Illustration by Tag Hartman-Simkins/Futurism. Source: Getty Images

As corporate consolidation And ideological hold As journalism continues to wreak havoc around the world, some may be wondering whether the dire media landscape could get any worse. To answer that question, just open up an AI chatbot and ask it today’s news.

In a fascinating experiment appropriate for 2026, Jean-Hugues Roy, a journalism professor at the University of Quebec in Montreal, decided to get his news exclusively from AI chatbots for an entire month. “Will they give me hard facts or ‘news bullshit’?” He reflected in his essay about the experience, published by Conversation.
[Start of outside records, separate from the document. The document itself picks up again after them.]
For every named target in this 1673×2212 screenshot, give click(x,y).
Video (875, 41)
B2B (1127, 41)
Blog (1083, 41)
Each day in September, he asked seven leading AI chatbots – OpenAI’s ChatGPT, Anthropic’s Cloud, Google’s Gemini, Microsoft’s Copilot, DeepSeek’s DeepSeek, At least one source for each (the specific URL of the article, not the home page of the media outlet used). You can search on the web.
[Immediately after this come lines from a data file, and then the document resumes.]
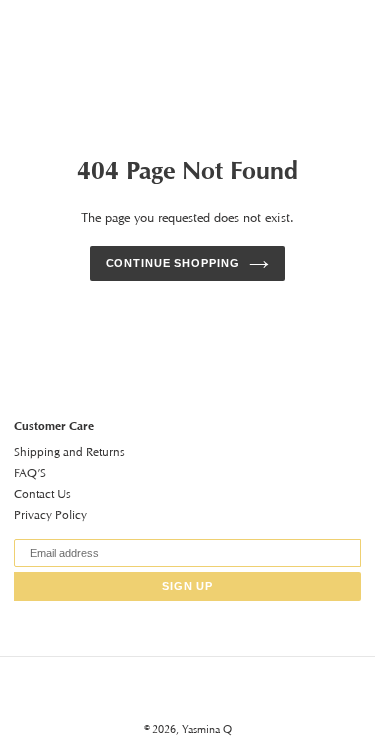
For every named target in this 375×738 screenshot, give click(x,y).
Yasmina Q (207, 729)
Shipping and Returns (69, 451)
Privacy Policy (50, 514)
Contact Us (42, 493)
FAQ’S (30, 472)
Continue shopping (173, 263)
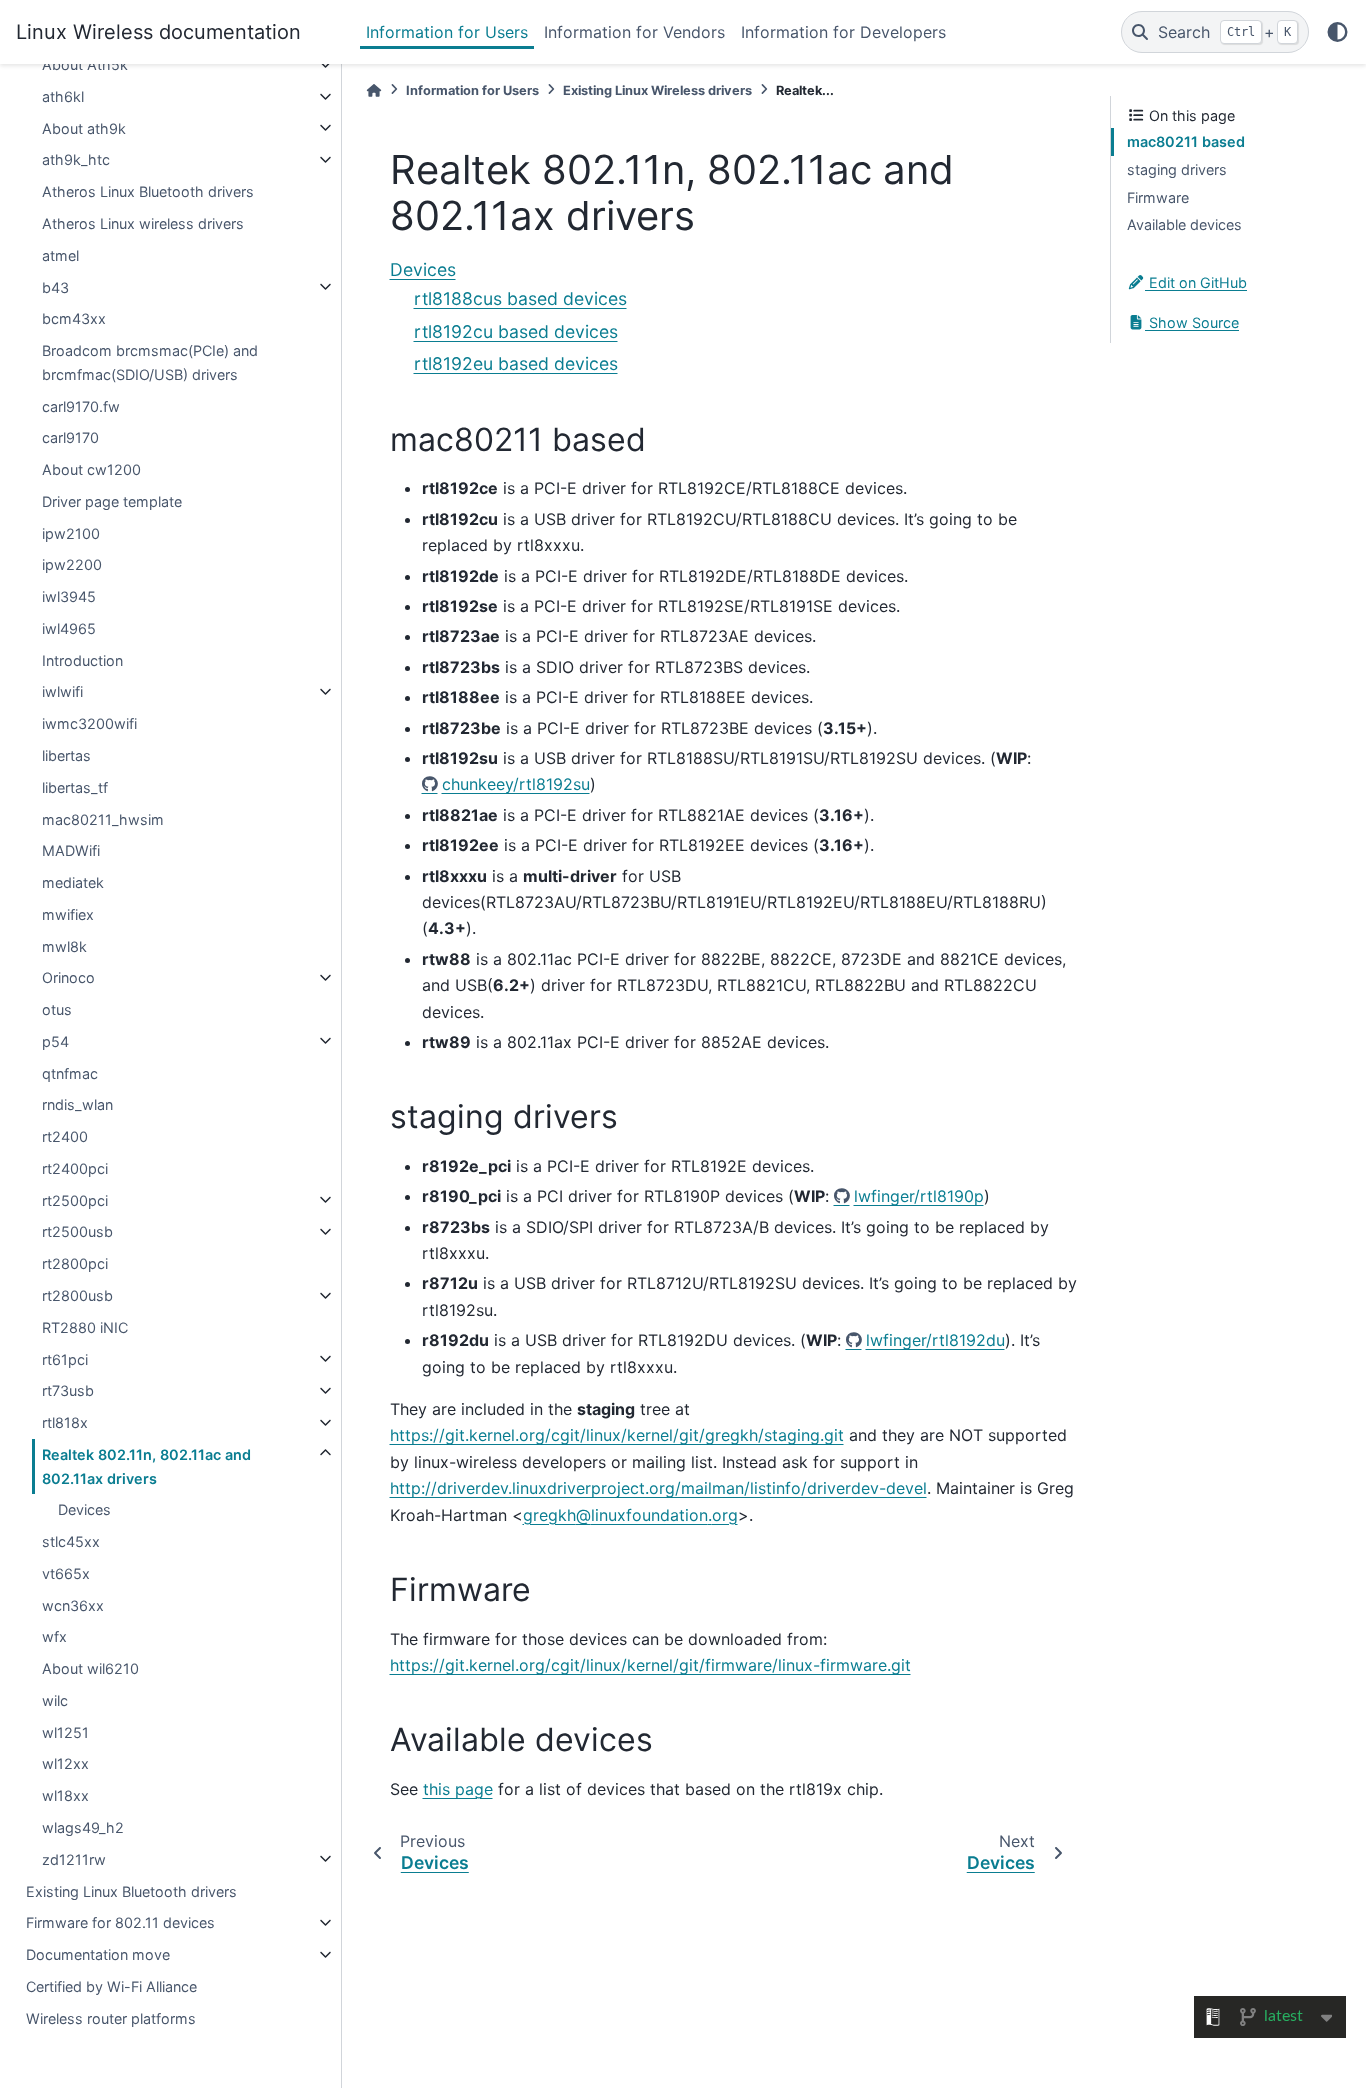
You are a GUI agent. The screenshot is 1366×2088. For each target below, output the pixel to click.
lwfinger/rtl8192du (935, 1340)
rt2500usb (77, 1231)
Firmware (1158, 196)
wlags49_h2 (83, 1827)
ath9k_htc (76, 159)
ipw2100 (71, 532)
The results were disappointing. In total, Roy observed 839 different URLs for news sources, of which only 311 linked to the actual article. They also logged 239 incomplete URLs, in addition to 140 that simply did not work. In fully 18 percent of the cases, chatbots were either linked to disinformation sources or to a non-news site, such as a government page or lobbying group.

Of the 311 links that actually worked, only 142 were what the chatbots claimed in their summaries. The rest were only partially accurate, not accurate, or outright plagiarism.

And this is without getting involved in the actual management of details in the news by chatbots. For example, Roy writes, “When a baby was found alive after a grueling four-day search in June 2025, Groke mistakenly claimed that the child’s mother had abandoned her daughter on a highway in eastern Ontario ‘to go on vacation.’ This was not reported anywhere.”

In one example, ChatGPT claimed that an incident in the north of Quebec had “reawakened the debate on road safety in rural areas”, Roy wrote, although nothing close to the debate was present in the article. “To my knowledge, this debate does not exist,” he said.

None of this should really be that surprising. AI has a very poor track record when it comes to journalism, with AI initiatives like Google clearly confusing news for readers and driving traffic to publishers. Whichever way you slice it, it’s clear that despite the tech industry’s best efforts, adding AI to journalism has so far produced only a noisy sludge that poisons anything it comes in contact with.